# Aim
Please put the data below into a JSON list of strings, one string for each line, leaving out any blank lines.

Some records

>> start

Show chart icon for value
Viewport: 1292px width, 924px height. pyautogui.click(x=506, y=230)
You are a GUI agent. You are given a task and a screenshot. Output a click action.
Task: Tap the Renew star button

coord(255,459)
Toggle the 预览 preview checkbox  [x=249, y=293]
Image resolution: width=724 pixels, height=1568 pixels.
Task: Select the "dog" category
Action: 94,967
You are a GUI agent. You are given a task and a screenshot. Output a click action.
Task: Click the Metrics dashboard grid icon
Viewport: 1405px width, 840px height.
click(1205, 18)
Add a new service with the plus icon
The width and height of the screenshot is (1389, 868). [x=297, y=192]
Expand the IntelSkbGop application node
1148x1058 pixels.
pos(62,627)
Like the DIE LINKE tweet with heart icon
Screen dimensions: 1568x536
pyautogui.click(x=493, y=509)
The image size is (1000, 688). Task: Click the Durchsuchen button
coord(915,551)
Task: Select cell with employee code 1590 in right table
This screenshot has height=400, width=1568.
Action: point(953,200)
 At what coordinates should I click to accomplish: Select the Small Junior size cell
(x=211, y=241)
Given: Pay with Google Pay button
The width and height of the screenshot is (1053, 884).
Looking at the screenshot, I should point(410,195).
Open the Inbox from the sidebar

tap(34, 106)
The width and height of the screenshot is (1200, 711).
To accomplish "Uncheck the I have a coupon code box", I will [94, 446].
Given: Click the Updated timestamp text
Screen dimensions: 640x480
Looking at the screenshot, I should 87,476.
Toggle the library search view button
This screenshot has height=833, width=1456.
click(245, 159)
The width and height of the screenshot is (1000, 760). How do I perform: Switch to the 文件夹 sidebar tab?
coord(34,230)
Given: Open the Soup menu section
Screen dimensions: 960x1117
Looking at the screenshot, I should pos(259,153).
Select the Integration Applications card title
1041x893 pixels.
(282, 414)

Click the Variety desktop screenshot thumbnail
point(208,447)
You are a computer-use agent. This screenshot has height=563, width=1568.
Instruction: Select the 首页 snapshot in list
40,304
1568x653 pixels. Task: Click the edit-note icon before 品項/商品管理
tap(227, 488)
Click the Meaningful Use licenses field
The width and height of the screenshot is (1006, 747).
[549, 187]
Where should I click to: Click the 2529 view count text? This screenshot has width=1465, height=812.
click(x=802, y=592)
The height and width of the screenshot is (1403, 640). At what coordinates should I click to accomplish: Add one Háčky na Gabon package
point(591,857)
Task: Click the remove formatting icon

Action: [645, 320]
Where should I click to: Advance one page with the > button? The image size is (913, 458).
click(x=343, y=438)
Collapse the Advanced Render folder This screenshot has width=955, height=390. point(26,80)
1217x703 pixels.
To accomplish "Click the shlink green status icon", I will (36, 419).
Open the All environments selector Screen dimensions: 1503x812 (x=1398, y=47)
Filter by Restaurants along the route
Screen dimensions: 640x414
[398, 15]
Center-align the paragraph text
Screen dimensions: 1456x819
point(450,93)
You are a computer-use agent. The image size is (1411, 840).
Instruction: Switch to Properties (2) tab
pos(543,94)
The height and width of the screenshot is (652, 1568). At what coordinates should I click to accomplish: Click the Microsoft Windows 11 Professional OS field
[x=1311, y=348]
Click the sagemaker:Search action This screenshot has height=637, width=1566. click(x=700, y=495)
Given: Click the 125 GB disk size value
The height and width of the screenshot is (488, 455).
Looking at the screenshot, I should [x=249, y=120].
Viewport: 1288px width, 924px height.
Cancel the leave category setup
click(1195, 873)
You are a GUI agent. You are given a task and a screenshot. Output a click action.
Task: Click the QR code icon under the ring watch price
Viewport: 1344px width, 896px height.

>> end

# Answer to the exercise
[
  "Show chart icon for value",
  "Viewport: 1292px width, 924px height. pyautogui.click(x=506, y=230)",
  "You are a GUI agent. You are given a task and a screenshot. Output a click action.",
  "Task: Tap the Renew star button",
  "coord(255,459)",
  "Toggle the 预览 preview checkbox  [x=249, y=293]",
  "Image resolution: width=724 pixels, height=1568 pixels.",
  "Task: Select the \"dog\" category",
  "Action: 94,967",
  "You are a GUI agent. You are given a task and a screenshot. Output a click action.",
  "Task: Click the Metrics dashboard grid icon",
  "Viewport: 1405px width, 840px height.",
  "click(1205, 18)",
  "Add a new service with the plus icon",
  "The width and height of the screenshot is (1389, 868). [x=297, y=192]",
  "Expand the IntelSkbGop application node",
  "1148x1058 pixels.",
  "pos(62,627)",
  "Like the DIE LINKE tweet with heart icon",
  "Screen dimensions: 1568x536",
  "pyautogui.click(x=493, y=509)",
  "The image size is (1000, 688). Task: Click the Durchsuchen button",
  "coord(915,551)",
  "Task: Select cell with employee code 1590 in right table",
  "This screenshot has height=400, width=1568.",
  "Action: point(953,200)",
  " At what coordinates should I click to accomplish: Select the Small Junior size cell",
  "(x=211, y=241)",
  "Given: Pay with Google Pay button",
  "The width and height of the screenshot is (1053, 884).",
  "Looking at the screenshot, I should point(410,195).",
  "Open the Inbox from the sidebar",
  "tap(34, 106)",
  "The width and height of the screenshot is (1200, 711).",
  "To accomplish \"Uncheck the I have a coupon code box\", I will [94, 446].",
  "Given: Click the Updated timestamp text",
  "Screen dimensions: 640x480",
  "Looking at the screenshot, I should 87,476.",
  "Toggle the library search view button",
  "This screenshot has height=833, width=1456.",
  "click(245, 159)",
  "The width and height of the screenshot is (1000, 760). How do I perform: Switch to the 文件夹 sidebar tab?",
  "coord(34,230)",
  "Given: Open the Soup menu section",
  "Screen dimensions: 960x1117",
  "Looking at the screenshot, I should pos(259,153).",
  "Select the Integration Applications card title",
  "1041x893 pixels.",
  "(282, 414)",
  "Click the Variety desktop screenshot thumbnail",
  "point(208,447)",
  "You are a computer-use agent. This screenshot has height=563, width=1568.",
  "Instruction: Select the 首页 snapshot in list",
  "40,304",
  "1568x653 pixels. Task: Click the edit-note icon before 品項/商品管理",
  "tap(227, 488)",
  "Click the Meaningful Use licenses field",
  "The width and height of the screenshot is (1006, 747).",
  "[549, 187]",
  "Where should I click to: Click the 2529 view count text? This screenshot has width=1465, height=812.",
  "click(x=802, y=592)",
  "The height and width of the screenshot is (1403, 640). At what coordinates should I click to accomplish: Add one Háčky na Gabon package",
  "point(591,857)",
  "Task: Click the remove formatting icon",
  "Action: [645, 320]",
  "Where should I click to: Advance one page with the > button? The image size is (913, 458).",
  "click(x=343, y=438)",
  "Collapse the Advanced Render folder This screenshot has width=955, height=390. point(26,80)",
  "1217x703 pixels.",
  "To accomplish \"Click the shlink green status icon\", I will (36, 419).",
  "Open the All environments selector Screen dimensions: 1503x812 (x=1398, y=47)",
  "Filter by Restaurants along the route",
  "Screen dimensions: 640x414",
  "[398, 15]",
  "Center-align the paragraph text",
  "Screen dimensions: 1456x819",
  "point(450,93)",
  "You are a computer-use agent. The image size is (1411, 840).",
  "Instruction: Switch to Properties (2) tab",
  "pos(543,94)",
  "The height and width of the screenshot is (652, 1568). At what coordinates should I click to accomplish: Click the Microsoft Windows 11 Professional OS field",
  "[x=1311, y=348]",
  "Click the sagemaker:Search action This screenshot has height=637, width=1566. click(x=700, y=495)",
  "Given: Click the 125 GB disk size value",
  "The height and width of the screenshot is (488, 455).",
  "Looking at the screenshot, I should [x=249, y=120].",
  "Viewport: 1288px width, 924px height.",
  "Cancel the leave category setup",
  "click(1195, 873)",
  "You are a GUI agent. You are given a task and a screenshot. Output a click action.",
  "Task: Click the QR code icon under the ring watch price",
  "Viewport: 1344px width, 896px height."
]